Secondo Aurelio Regina, delegato del presidente di Confindustria per l’energia, “il mercato cumulato della filiera italiana può toccare i 46 miliardi di euro, con un impatto economico annuo stabile oltre i 50 miliardi”. “Ma serve una chiara volontà politica. Servono norme certe, investimenti mirati, accordi internazionali”.

Il nodo dei costi – stimati tra i 70 e i 110 dollari a MWh – può essere gestito solo in un quadro di cooperazione con partner industriali esteri, a partire da Francia, Canada e Corea del Sud, già avanti sugli SMR.

La posizione del governo: tra prudenza e accelerazione

Anche l’esecutivo ha abbandonato i toni timidi. Il ministro dell’Ambiente Gilberto Pichetto Fratin ha ribadito che “il nucleare è indispensabile per accompagnare le rinnovabili. I consumi energetici raddoppieranno nei prossimi vent’anni, non possiamo ignorarlo”.

Sulla stessa linea il ministro delle Imprese e del Made in Italy Adolfo Urso: “Il nuovo Pniec stima per il nucleare un contributo dell’11% alla domanda elettrica al 2050. Questo vuol dire risparmi fino a 17 miliardi di euro e maggiore stabilità industriale”.

Le ombre sul percorso: serve consenso politico e culturale

Ma non tutto è risolto. Il vero ostacolo non è tecnico né economico: è politico e culturale. Il tema nucleare è ancora divisivo. La road map proposta da Enea-Confindustria prevede una forte mobilitazione degli atenei, la creazione di percorsi di formazione tecnica ad hoc, e un massiccio sforzo comunicativo per superare le paure ereditate dal passato.

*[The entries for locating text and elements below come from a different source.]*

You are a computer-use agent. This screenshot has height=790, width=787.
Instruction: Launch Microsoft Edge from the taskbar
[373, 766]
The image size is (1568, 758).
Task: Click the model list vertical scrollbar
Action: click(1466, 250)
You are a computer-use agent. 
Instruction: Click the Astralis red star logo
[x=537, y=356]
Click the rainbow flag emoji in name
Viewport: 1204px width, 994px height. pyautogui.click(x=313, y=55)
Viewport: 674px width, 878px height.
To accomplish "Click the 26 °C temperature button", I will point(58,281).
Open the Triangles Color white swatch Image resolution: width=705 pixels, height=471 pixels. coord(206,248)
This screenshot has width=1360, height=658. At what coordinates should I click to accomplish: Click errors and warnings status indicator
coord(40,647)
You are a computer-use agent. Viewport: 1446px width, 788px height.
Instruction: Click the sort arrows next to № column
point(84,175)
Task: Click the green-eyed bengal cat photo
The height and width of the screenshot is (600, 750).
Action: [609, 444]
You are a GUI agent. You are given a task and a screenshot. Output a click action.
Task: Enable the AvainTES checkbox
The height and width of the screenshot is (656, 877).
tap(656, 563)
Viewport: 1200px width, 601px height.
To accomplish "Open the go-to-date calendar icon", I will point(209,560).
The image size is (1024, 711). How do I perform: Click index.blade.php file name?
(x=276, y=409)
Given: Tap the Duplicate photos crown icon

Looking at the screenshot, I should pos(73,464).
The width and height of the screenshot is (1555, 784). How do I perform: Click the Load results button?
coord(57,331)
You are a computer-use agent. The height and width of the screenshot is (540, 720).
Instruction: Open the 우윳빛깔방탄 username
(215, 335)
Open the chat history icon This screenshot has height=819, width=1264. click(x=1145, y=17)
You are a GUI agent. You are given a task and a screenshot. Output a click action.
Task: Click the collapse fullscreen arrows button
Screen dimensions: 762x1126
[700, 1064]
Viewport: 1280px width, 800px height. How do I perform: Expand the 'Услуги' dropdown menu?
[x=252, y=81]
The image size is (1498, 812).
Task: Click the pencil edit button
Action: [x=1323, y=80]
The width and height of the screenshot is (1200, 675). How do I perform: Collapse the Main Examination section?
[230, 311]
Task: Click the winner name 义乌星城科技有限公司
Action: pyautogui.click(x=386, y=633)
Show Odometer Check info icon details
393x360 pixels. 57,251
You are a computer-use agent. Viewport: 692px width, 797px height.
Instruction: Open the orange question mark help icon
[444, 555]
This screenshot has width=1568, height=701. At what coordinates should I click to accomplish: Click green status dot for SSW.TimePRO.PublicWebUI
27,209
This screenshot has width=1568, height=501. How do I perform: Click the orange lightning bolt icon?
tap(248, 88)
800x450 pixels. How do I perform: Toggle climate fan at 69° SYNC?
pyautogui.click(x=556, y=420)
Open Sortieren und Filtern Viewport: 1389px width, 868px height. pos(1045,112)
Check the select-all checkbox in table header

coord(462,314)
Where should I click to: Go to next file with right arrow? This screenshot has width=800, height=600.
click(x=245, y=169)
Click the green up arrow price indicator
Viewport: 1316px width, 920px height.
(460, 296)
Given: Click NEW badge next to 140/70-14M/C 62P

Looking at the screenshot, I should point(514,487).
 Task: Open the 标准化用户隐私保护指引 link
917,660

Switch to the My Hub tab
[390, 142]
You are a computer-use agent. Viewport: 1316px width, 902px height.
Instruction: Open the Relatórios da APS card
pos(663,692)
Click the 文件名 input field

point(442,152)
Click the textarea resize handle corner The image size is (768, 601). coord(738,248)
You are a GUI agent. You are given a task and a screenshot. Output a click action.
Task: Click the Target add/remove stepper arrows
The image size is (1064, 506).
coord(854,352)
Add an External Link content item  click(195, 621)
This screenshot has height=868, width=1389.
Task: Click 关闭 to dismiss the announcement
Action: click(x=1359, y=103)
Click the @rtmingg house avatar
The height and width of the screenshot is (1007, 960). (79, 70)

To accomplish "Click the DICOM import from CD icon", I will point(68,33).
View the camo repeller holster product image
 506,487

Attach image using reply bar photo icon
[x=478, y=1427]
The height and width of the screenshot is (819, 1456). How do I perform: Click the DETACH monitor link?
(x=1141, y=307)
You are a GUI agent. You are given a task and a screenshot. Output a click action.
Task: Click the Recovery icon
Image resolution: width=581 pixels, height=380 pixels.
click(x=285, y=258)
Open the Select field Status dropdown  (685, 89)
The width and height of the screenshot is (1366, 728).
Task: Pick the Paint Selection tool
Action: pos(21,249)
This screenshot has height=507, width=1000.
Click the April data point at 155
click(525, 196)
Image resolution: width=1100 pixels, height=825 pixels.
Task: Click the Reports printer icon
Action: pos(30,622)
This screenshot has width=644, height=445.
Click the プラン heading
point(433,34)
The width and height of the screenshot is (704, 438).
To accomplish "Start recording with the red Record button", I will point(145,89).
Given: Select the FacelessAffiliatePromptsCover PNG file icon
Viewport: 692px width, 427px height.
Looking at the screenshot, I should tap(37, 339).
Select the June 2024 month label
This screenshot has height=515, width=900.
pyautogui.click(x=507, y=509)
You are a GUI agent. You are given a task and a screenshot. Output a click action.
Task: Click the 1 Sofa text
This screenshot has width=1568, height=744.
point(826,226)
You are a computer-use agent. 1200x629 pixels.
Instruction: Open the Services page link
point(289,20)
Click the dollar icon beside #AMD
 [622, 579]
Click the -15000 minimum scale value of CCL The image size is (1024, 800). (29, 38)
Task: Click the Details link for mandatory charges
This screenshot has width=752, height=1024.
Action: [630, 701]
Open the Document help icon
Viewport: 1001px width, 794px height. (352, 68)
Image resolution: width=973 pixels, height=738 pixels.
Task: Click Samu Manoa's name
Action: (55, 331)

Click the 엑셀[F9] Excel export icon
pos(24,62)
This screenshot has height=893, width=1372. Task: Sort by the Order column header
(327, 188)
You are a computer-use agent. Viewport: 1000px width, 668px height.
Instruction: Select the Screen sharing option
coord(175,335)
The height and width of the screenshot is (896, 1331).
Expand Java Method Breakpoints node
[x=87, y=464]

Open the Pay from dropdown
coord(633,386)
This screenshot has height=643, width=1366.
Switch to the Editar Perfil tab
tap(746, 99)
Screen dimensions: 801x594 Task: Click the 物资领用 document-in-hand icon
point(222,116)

“Occorre una nuova narrazione sul nucleare: trasparente, scientifica, non ideologica”, ha spiegato il fisico Luca Fiorani, esperto di sostenibilità. “I reattori modulari non sono quelli di Chernobyl. Parlano un linguaggio completamente diverso: ridotto impatto ambientale, possibilità di spegnimento automatico in caso di emergenza, standard di sicurezza altissimi”.

Italia fuori tempo massimo?

Il mondo intanto corre. Francia, Stati Uniti, Regno Unito, Cina e Canada stanno investendo massicciamente nella tecnologia SMR. La Commissione europea, con il programma Euratom, ha stanziato quasi un miliardo di euro per ricerca e sviluppo. Anche l’Ue ha riconosciuto il nucleare come energia “transitoria verde” nella tassonomia finanziaria, aprendo così alla finanza sostenibile.

L’Italia, uscita dal nucleare con il referendum del 1987 e confermata nel 2011, è oggi in ritardo. Ma il tempo per rientrare in partita c’è, a patto che si parta subito. Il primo tassello? Una legge quadro nazionale che autorizzi i progetti pilota, definisca le responsabilità e crei un fondo dedicato alle tecnologie SMR.

Tra coraggio e pragmatismo

Non è più questione di “se”, ma di “quando” e “come”. Il ritorno del nucleare in Italia, se ben governato, può rappresentare una leva fondamentale di transizione, crescita e autonomia. Ma servono decisioni rapide, visione lunga e coraggio politico. Come ha scandito con fermezza Emanuele Orsini: “Non possiamo essere contrari alle rinnovabili e al nucleare allo stesso tempo. O scegliamo la transizione, o la subiamo”.